_Exercise requirements_
Reproduce the records below exactly as they appear, from the line containing "Choose the Daily" through the line containing "point(1248,21)", inclusive.
Begin Working data
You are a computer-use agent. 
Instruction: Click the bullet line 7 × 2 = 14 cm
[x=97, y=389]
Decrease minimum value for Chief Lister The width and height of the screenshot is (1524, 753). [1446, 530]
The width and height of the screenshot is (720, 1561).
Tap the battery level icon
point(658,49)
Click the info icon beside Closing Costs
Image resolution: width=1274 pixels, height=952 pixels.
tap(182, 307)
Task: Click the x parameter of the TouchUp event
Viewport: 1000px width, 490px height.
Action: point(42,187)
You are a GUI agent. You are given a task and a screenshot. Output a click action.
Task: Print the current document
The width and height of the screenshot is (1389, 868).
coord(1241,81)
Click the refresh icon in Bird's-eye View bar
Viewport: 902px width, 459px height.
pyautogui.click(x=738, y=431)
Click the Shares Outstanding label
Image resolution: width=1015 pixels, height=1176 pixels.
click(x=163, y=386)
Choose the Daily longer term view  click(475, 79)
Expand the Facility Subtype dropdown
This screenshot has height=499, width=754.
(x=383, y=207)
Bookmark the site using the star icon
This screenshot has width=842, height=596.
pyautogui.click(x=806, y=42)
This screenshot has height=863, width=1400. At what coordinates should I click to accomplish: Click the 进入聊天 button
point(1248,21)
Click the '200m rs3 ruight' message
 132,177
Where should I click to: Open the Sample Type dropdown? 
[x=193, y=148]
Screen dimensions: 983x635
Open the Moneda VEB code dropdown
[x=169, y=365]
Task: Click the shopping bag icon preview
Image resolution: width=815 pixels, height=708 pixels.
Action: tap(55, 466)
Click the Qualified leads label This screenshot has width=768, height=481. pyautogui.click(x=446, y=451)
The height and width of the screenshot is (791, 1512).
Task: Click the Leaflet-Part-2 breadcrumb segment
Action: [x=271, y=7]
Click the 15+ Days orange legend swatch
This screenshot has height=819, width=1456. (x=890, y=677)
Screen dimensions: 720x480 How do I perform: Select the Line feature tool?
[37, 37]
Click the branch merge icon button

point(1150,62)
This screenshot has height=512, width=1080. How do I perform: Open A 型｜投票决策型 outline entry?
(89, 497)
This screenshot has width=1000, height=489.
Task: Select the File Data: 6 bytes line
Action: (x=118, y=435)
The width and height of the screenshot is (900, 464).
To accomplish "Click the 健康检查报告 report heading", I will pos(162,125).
End Working data
_Result_
Choose the Daily longer term view  click(475, 79)
Expand the Facility Subtype dropdown
This screenshot has height=499, width=754.
(x=383, y=207)
Bookmark the site using the star icon
This screenshot has width=842, height=596.
pyautogui.click(x=806, y=42)
This screenshot has height=863, width=1400. At what coordinates should I click to accomplish: Click the 进入聊天 button
point(1248,21)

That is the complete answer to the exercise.